Implementation of identity management — one of the five pillars the Cybersecurity and Infrastructure Security Agency has recognized — would span across its Zero Trust Maturity Model and could potentially be an area for state and local governments to make initial investments related to zero trust, Sweden says.

State CIOs ranked identity management as their No. 3 tech priority this year.

“Identity management is a very strong candidate,” Sweden says. “State identity, access and credentialing management has high levels of attention for both internal and external, citizen-facing government services.”

RELATED: Why state and local agencies should prepare themselves for zero trust.

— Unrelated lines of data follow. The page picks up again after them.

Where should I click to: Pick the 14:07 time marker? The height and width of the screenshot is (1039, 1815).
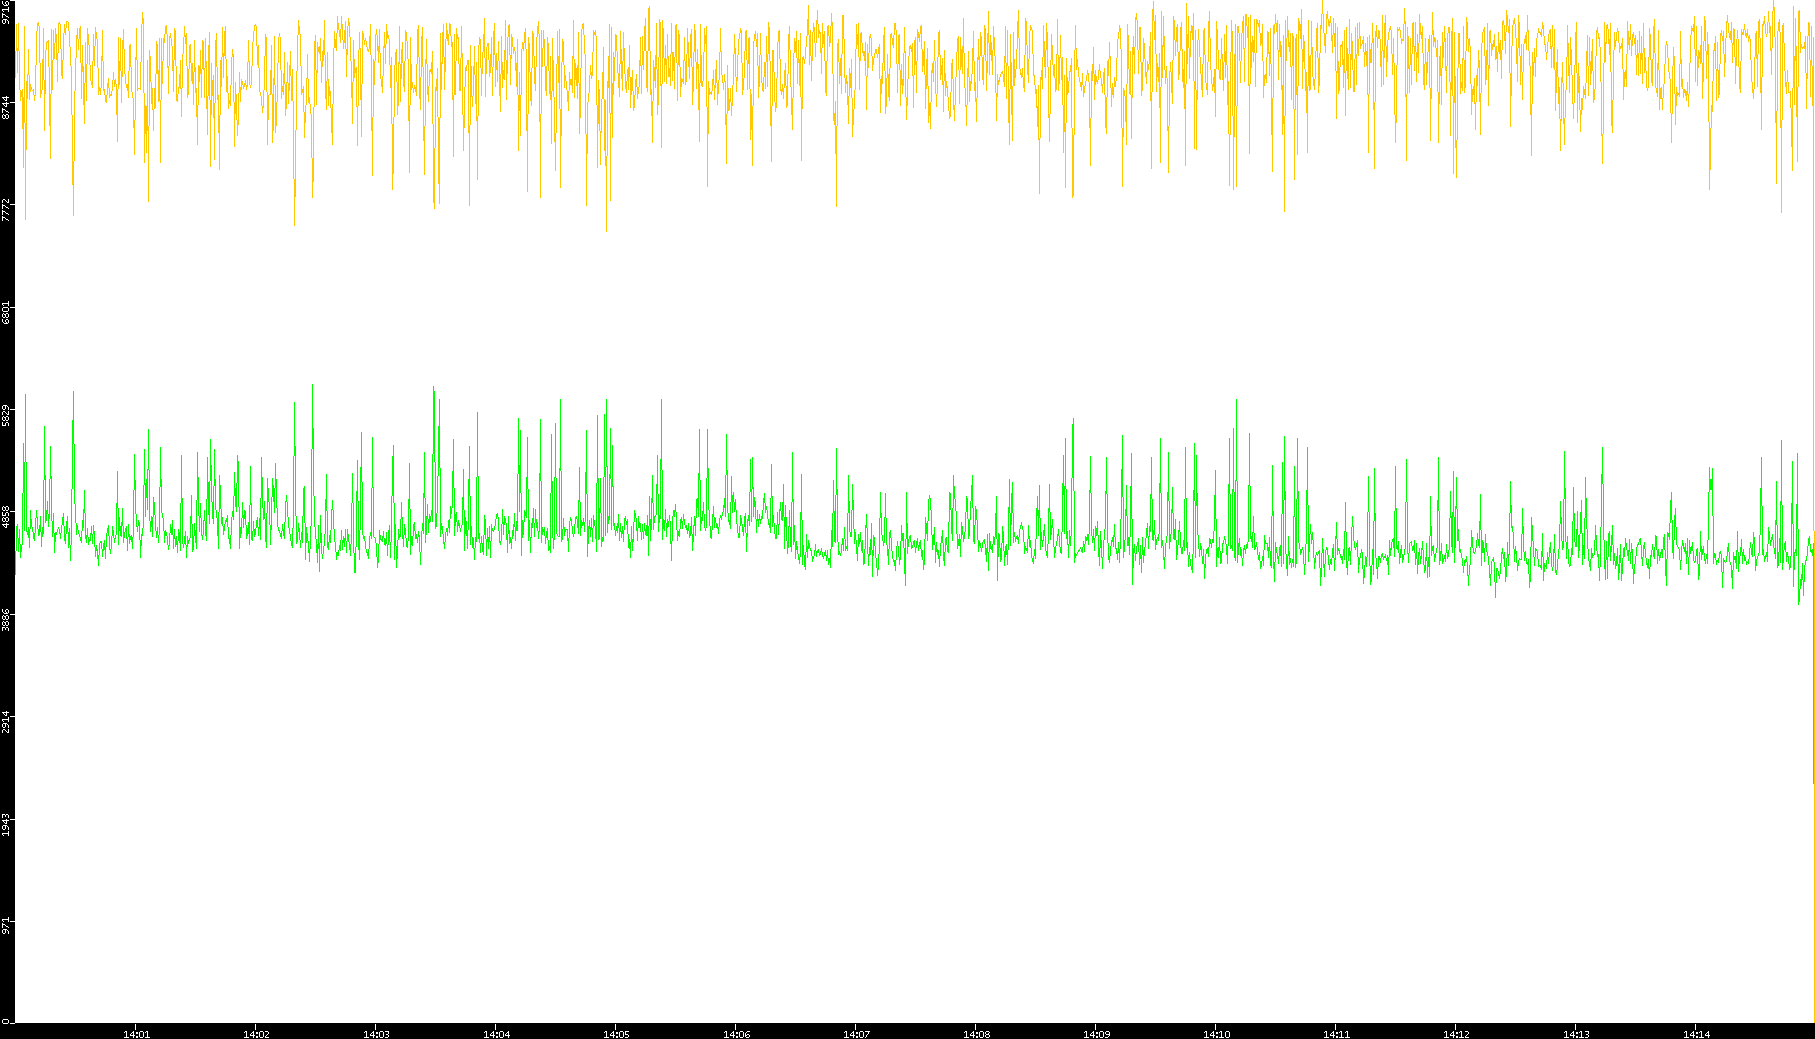coord(856,1033)
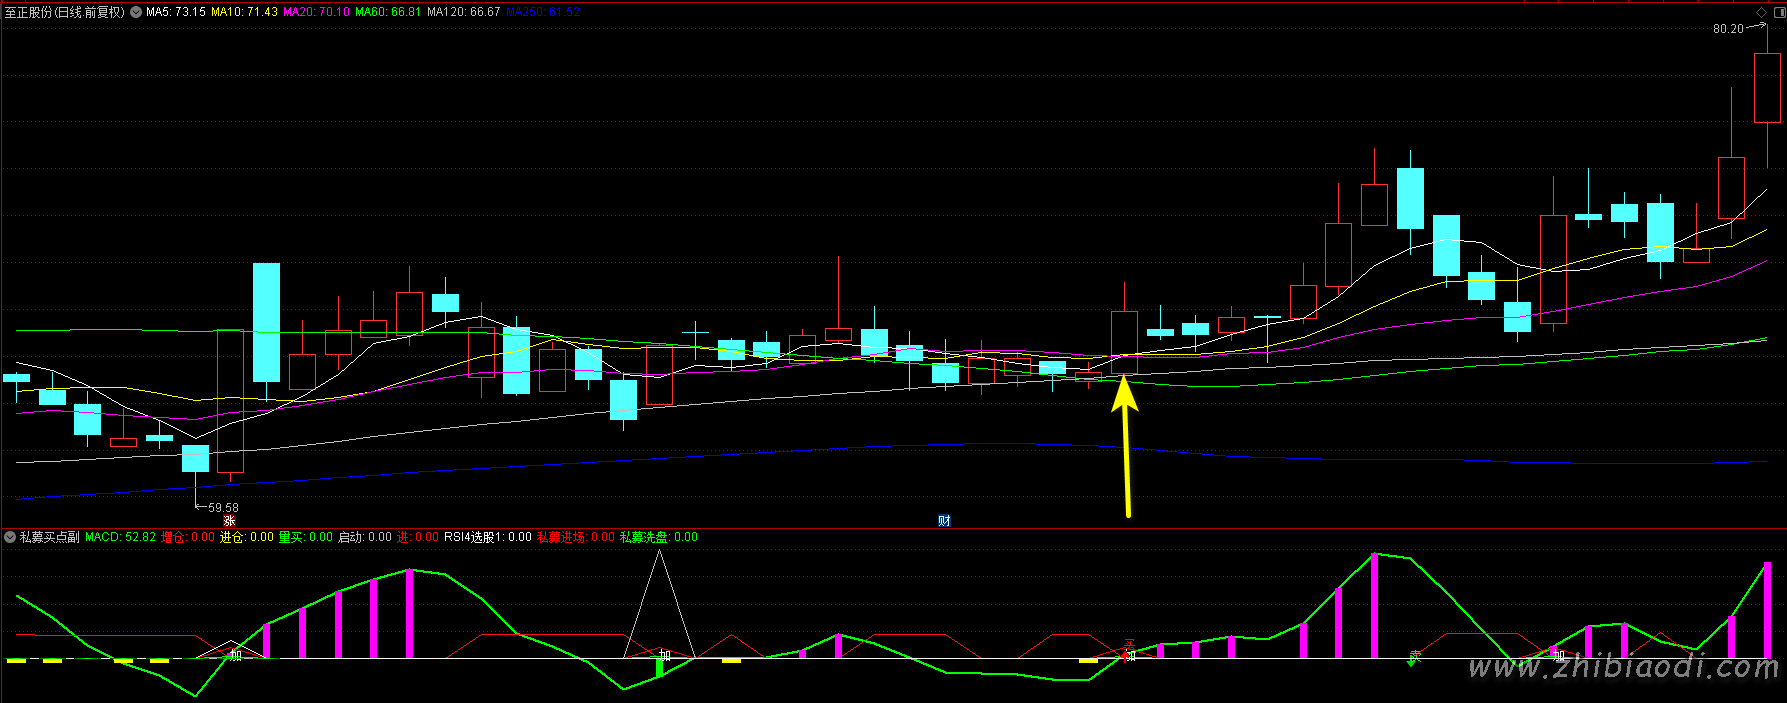This screenshot has width=1787, height=703.
Task: Click the last red candlestick at far right
Action: click(x=1767, y=88)
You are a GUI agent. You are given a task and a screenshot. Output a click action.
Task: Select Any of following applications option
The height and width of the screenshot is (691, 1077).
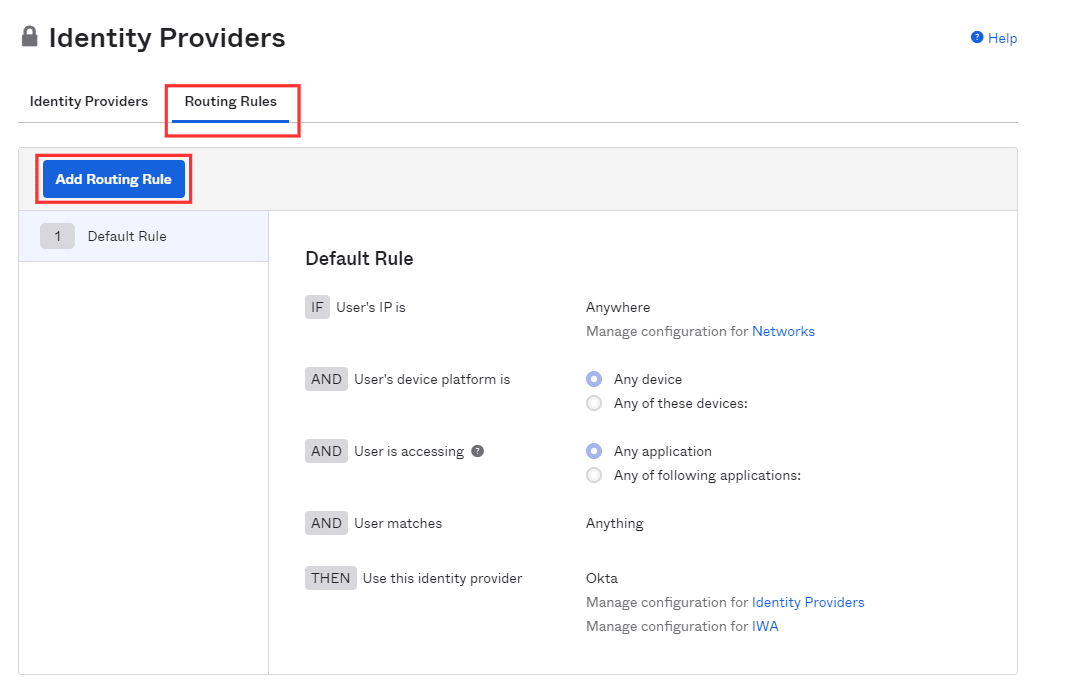coord(594,475)
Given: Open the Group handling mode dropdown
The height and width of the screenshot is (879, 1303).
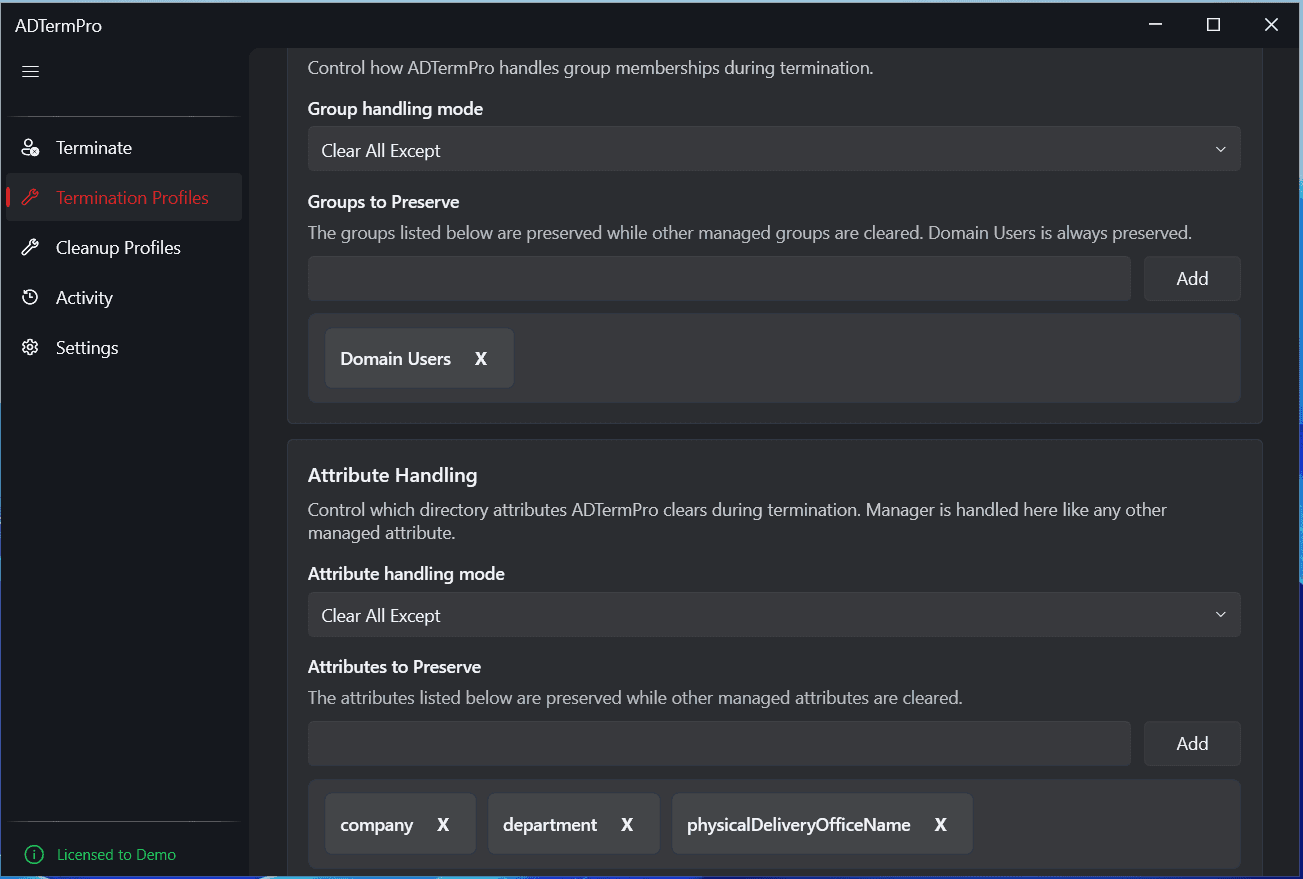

Logistical Challenges May Delay Zero Trust’s Widespread Adoption

Even if a growing number of states become eager to add more access-based user and device authentication controls, Sweden isn’t sure a fully realized zero-trust model will become the norm for some time, due to current state government budget constraints.

Most states only spend up to 2 percent of their total IT budgets on cybersecurity, according to Deloitte research.

“States are already underfunded relative to cybersecurity,” Sweden says. “To carve out part of the budget to begin implementing zero trust will be difficult.”

With zero-trust efforts potentially affecting human resources, data management and other functions, the security framework’s enactment may ultimately be treated as part of state governments’ ongoing cybersecurity governance and operation needs, Sweden says, instead of an annual budget item.

“The investment in zero trust will necessarily have to come from a variety of sources,” he says. “Because zero-trust implementations must connect with a number of allied disciplines — records management, privacy, analytics and software asset management, to name a few — zero trust must be seen as an enterprisewide capability.”